In that context, one of the most effective propaganda strategies was to brand honest journalism as "liberal" and to smear honest journalists as "anti-American." That way many Americans would doubt the accurate information that they were hearing and discard many real facts as bias.
As a journalist for the Associated Press and Newsweek in the 1980s, I encountered these hardball tactics while covering the Reagan administration as it sought to manage the perceptions of the American people mostly by hyping external threats (from Managua to Moscow) and demonizing some internal groups (from "welfare queens" to labor unions).
Reagan's men described one of their central goals as "kicking the Vietnam Syndrome," that is, the resistance among the American people to be drawn into another overseas conflict based on deceptions.
The Air Waves War
But the key to their success was to gain control of as much of the U.S. news media as possible -- through direct ownership by like-minded right-wingers or by appeals to senior news executives to adopt a more "patriotic" posture or by intimidation of those who wouldn't toe the line.

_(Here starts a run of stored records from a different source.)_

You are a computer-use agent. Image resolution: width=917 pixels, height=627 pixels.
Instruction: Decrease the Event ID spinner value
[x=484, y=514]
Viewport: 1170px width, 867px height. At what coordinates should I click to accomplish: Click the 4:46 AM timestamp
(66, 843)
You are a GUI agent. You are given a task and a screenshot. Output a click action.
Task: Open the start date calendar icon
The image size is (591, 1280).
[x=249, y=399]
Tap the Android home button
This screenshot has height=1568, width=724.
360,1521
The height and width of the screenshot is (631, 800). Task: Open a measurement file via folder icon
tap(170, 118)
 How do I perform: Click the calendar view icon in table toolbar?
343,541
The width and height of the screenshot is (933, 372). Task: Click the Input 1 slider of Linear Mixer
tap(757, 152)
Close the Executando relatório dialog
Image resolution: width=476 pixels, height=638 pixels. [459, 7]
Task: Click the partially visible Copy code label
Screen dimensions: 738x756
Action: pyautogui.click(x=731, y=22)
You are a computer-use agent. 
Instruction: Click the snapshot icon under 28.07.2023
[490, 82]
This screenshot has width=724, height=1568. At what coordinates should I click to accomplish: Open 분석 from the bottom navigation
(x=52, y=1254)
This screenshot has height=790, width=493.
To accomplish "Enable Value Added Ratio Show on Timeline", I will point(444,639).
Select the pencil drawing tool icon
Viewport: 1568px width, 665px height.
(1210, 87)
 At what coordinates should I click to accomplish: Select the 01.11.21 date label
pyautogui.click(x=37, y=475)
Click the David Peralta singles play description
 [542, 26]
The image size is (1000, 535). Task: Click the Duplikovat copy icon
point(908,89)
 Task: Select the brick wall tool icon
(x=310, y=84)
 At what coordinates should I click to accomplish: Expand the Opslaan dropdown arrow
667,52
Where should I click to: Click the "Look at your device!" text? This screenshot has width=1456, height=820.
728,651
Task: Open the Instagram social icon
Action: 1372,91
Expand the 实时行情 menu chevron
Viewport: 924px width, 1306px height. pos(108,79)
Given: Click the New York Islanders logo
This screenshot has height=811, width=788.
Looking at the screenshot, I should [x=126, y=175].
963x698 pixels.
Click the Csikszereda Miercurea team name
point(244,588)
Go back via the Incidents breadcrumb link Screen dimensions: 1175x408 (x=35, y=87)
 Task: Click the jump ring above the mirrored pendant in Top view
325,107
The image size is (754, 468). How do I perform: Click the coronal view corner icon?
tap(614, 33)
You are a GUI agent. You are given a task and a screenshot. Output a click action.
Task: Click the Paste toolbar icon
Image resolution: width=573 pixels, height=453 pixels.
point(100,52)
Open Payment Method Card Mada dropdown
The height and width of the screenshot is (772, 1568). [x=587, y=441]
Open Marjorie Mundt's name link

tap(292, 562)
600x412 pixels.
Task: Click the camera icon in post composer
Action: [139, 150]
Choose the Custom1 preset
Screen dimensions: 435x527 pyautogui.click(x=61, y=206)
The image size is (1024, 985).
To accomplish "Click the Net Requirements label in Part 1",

The tactics worked like a charm -- and were aided by a simultaneously shift on the Left toward selling off or shutting down much of the Vietnam-era "underground" press and instead concentrating on local organizing around local issues, "think globally, act locally," as the slogan went.
This combination of factors essentially gave the Right and conservative elements of the Establishment dominance of the news. Like an army that controlled the skies, it could fly out and carpet-bomb pretty much anyone who got in the way, whether a politician, a journalist or a citizen. No truth-teller was safe from sudden obliteration.
The Right's success could be measured at different mileposts in the process, such as the Republican containment of the Iran-Contra scandal in 1987 and President George H.W. Bush's pronouncement after crushing the out-matched Iraqi army in 1991 that "we've kicked the Vietnam Syndrome once and for all."
This new media reality -- as it expanded through the 1990s and into the new century -- meant that the Right could put nearly any propaganda theme into play and count on millions of Americans buying it. Thus, President George W. Bush could make up excuses to invade Iraq in 2003 and face shockingly little media resistance.
Eventually a few voices emerged on the Internet and at some lower-rung news outlets to challenge Bush's case for war but they could be easily discredited or ignored. It took Bush's disastrous handling of the Iraq War and other domestic and foreign crises to finally put a wrench in this right-wing propaganda machine.
However, the overall dynamic hasn't changed. Yes, MSNBC -- after failing in its attempt to be as right-wing as Fox News -- veered leftward and found some ratings success in offering "liberal" assessments on domestic politics (though still avoiding any serious challenge to the Establishment's views on foreign policy).
There also are some feisty Internet sites that do challenge the conventional wisdom in support of U.S. interventionism abroad, but nearly all are severely underfunded and have limited reach into the broad American population.